Чебутыкин сказал свою фразу, что, если за столом тринадцать человек, значит, есть влюбленные, и, хитро взглянув на Наташу, изобразил пальцами «козу рогатую». Наташа, смутившись, вскочила, вскрикнула, чем привлекла к себе всеобщее внимание, шумно выбралась из-за стола и убежала прятаться от издевателей и насмешников. Андрей, как и положено по пьесе, ринулся за ней. И вот тут, в отличие от мхатовских «Трех сестер» и от спектакля в театре Станиславского, который я тоже знал наизусть, пошла совсем «другая игра».

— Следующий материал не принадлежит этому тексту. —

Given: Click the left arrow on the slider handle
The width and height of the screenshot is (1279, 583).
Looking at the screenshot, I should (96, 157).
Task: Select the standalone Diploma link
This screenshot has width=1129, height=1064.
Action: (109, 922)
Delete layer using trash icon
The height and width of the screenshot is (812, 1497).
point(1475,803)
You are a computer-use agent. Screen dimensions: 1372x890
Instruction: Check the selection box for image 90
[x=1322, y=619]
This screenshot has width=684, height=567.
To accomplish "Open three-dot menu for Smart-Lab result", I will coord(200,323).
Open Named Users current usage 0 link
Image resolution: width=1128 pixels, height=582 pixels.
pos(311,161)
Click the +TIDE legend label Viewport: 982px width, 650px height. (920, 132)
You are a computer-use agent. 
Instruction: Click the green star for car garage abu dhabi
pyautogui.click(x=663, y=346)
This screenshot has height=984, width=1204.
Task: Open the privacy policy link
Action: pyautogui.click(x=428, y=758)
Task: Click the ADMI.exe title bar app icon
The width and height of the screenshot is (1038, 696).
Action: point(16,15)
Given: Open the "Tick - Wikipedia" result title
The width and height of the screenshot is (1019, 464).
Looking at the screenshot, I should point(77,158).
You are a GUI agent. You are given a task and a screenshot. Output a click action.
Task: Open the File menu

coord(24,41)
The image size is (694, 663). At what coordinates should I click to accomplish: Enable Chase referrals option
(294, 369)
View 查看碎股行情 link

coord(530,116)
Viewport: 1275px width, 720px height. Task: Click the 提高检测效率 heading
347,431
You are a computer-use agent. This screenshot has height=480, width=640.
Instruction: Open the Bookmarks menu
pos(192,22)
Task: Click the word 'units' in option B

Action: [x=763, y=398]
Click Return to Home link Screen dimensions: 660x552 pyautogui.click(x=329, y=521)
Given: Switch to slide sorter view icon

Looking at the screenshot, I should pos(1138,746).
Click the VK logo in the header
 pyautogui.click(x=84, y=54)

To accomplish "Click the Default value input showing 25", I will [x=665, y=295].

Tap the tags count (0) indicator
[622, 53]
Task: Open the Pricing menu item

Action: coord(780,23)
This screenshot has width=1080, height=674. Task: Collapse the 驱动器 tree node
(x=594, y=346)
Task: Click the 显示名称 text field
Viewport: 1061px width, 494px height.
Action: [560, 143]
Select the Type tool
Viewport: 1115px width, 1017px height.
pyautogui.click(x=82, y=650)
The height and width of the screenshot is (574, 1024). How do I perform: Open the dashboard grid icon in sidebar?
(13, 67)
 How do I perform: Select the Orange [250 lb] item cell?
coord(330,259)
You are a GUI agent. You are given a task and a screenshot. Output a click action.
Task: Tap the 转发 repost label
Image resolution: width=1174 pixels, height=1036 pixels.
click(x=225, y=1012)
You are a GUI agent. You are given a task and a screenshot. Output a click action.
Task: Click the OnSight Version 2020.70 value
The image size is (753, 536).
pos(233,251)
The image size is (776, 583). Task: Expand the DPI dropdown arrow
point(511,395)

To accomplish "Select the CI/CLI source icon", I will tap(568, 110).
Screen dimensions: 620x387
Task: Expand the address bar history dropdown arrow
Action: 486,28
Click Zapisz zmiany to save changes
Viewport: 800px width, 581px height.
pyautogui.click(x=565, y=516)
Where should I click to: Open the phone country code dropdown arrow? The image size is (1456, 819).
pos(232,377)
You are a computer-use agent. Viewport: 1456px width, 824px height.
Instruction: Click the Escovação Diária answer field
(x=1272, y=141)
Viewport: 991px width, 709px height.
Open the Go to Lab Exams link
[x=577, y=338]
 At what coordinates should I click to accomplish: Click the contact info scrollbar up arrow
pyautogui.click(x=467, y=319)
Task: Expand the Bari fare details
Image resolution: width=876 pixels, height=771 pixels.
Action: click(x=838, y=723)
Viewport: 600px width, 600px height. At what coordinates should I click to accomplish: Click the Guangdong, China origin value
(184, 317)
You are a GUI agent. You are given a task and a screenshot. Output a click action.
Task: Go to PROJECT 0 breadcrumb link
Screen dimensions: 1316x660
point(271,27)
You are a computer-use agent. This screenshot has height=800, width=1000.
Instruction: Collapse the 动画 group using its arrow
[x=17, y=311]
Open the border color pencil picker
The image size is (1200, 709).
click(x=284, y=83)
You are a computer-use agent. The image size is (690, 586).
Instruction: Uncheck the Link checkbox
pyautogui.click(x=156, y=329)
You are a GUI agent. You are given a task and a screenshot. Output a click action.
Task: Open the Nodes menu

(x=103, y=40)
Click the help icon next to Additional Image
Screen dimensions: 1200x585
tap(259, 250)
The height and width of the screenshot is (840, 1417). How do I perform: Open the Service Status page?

Скрывшись от глаз гостей и домашних, Андрей вдруг застыл, увидев, что и Наташа стоит недвижимо и, не мигая, глядит на него странно расширившимися зрачками. Он подошел к ней и каким-то неловким движением уперся ладонями в ее грудь. Она не пошевелилась и только, откинув голову, подалась вперед. Тогда Андрей рукавом отер свой разом взмокший лоб, оглянулся опасливо и силком потащил ее, не сопротивляющуюся, в кусты, то есть в сад, что был устроен справа на аван-сцене и даже спускался в боковой проход первого ряда. Наташа тяжело, как-то мокро дышала и была податлива его рукам… А руки эти – о, боже мой! Эти руки позволяли себе то, на что скромный зритель и глядеть-то не в силах. Молодые люди в приступе внезапно накатившего на них желания судорожно прижались друг к другу… Дыхания их спутались, волосы тоже. Руки Андрея шарили за пазухой Наташи, а она, опрокинувшись чуть ли не навзничь, стискивала его бедра коленями, и подвязки ее, представьте, были видны всему залу!.. Они что-то говорили, явно не вникая в то, что говорят… Их тела дрожали в порыве вожделения, и последняя фраза Андрея Прозорова, хрипло прошептанная им: «Будьте моей женой! Будьте!..», явилась однозначным завершением того, что вдруг случилось с ними…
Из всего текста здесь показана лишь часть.